On Sat, May 23, 2020 at 10:43:52AM +0000, Joakim Tjernlund wrote:
On Fri, 2020-05-22 at 22:59 +0200, Ondrej Zajicek wrote:
On Fri, May 22, 2020 at 07:14:44PM +0000, Kenth Eriksson wrote:
On Thu, 2020-05-21 at 12:43 +0200, Ondrej Zajicek wrote:
This patch should fix the issue, could you try it?
Looks promising, applied on top of 2.0.7, and a quick test on the 5 node setup looks correct. Will do some more testing.
We definitely need this fix in the pending 2.0.8 :-)
This issue has a long history. In 2012, we changed data field for unnumbered PtP links from iface id (specified by RFC) to IP address based on reports of bugs in Quagga that required it, and we used out-of-band information to distinquish unnumberred PtPs with the same local IP address.
Then with OSPF graceful restart implementation, we found that we can no longer use out-of-band information, and we need to use only LSAdb info for routing table calculation, but i forgot to finish handling of this case, so multiple unnumbered PtPs with the same local IP addresses were broken.
This patch returned back iface id to data field for unnumbered PtP links (i.e. reverted back the change from 2012), while doing computation just from LSAdb info. It fixed your case (multiple unnumbered PtPs with the same local IP address) and is correct per RFC, but it may trigger bugs with other implementations (like the one that led to the 2012 change).
Not sure I follow here, have you done away with rt_pos_to_ifa() and friends now and gone back to the old way?
Yes, it does not use rt_pos_to_ifa(). The approach with rt_pos_to_ifa() does not work with graceful restart - after restart, router learns its own LSAs (generated by previous run) and needs to do routing table calculation without stored pos info. And it is probably bad idea to have different route calculation algorithms in these cases.
The old way had several drawbacks, one of them was this dependency on interface ID. Does current impl. depend on a well behaved neighbor too?
The current (2.0.7) is broken with regard to multiple unnumbered PtPs with the same local IP address (as it uses only IP address in the data field), but does not depend on well behaved neighbors. The offered patch uses interface IDs, like described in RFC. That patch is reliable (i do not see any issue with using interface IDs, what do you mean?), but depends on well behaved neighbors. And it seems that there are significat badly behaved ones.

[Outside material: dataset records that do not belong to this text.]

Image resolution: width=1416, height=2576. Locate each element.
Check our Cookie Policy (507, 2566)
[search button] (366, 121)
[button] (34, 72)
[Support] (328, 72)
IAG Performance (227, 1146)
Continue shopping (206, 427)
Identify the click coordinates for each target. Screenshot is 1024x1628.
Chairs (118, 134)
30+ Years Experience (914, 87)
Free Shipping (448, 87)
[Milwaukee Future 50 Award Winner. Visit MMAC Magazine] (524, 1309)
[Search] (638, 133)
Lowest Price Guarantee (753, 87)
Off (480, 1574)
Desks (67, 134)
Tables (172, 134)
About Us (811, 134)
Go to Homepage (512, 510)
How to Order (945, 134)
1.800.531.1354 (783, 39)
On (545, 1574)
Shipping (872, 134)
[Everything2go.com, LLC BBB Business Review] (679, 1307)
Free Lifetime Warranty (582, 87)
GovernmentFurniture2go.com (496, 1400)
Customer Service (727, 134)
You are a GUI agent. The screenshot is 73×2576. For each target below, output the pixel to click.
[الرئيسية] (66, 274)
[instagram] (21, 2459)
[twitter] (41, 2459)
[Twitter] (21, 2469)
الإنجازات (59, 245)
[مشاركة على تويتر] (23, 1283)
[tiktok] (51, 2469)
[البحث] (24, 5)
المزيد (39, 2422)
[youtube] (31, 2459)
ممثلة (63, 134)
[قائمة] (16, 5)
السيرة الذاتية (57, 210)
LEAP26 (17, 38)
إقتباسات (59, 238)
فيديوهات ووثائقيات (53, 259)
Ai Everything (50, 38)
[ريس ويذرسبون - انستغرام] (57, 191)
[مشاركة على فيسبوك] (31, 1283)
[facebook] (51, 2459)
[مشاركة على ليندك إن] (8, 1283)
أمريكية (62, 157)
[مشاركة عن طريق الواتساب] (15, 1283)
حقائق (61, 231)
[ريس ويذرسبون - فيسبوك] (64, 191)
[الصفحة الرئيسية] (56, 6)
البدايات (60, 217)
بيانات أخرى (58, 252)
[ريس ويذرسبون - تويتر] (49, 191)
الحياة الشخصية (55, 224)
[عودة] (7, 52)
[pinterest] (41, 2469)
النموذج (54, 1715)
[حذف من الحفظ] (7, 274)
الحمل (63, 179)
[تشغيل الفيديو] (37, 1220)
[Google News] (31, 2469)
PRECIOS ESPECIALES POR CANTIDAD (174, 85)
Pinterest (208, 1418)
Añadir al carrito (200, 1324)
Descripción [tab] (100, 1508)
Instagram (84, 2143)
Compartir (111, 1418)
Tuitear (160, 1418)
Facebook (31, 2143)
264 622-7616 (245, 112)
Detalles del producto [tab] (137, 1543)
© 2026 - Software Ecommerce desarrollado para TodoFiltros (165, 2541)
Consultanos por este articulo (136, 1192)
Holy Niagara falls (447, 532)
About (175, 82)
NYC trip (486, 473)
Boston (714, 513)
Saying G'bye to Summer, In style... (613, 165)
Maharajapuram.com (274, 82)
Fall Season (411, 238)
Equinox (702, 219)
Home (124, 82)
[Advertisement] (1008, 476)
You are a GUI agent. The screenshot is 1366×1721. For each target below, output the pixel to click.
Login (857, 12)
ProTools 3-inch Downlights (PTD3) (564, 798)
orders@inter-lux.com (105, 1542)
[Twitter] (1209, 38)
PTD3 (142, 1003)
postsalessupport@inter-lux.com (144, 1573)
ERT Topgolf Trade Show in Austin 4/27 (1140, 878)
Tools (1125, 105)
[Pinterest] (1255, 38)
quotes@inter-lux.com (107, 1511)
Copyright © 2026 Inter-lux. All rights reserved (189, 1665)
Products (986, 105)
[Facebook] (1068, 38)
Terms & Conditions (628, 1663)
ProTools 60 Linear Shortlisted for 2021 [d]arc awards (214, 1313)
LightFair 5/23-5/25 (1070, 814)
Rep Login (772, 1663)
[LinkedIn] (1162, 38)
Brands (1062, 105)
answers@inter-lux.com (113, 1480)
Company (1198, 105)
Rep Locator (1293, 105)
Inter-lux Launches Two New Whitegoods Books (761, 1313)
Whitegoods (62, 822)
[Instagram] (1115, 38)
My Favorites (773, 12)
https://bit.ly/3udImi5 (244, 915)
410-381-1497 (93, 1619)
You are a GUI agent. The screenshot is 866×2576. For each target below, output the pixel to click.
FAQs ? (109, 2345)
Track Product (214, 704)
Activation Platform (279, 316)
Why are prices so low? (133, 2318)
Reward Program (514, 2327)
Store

Is it compatible with any other Bird release?
Yes, that is not an issue. BIRD (at least post-2012) does not use 'data' field of PtP links from neighbor LSAs. This field is only relevant for the router who originated that LSA. It would work (for BIRD peers) even if we put some random numbers here. My current idea how to make it work without interface-ids and without stored pos info: The problem is to match Router-LSA records with OSPF ifaces that generated them. Instead of using just 'data' field, we can use all fields ('data' to mach local IP address, router-id to see if there is established neighbor with that router-id, and matching configured cost). And for case with two parallel equal links that are described in Router-LSA by two equal records, we would have flag (in ospf_iface) that ensures one OSPF iface is matched with at most one record, so the first record is matched with the first matching iface and the second record is matched with the second matching iface. I would be glad to hear any comments to this idea or suggestions of other ideas how to solve it. -- Elen sila lumenn' omentielvo Ondrej 'Santiago' Zajicek (email: santiago@crfreenet.org) OpenPGP encrypted e-mails preferred (KeyID 0x11DEADC3, wwwkeys.pgp.net) "To err is human -- to blame it on a computer is even more so."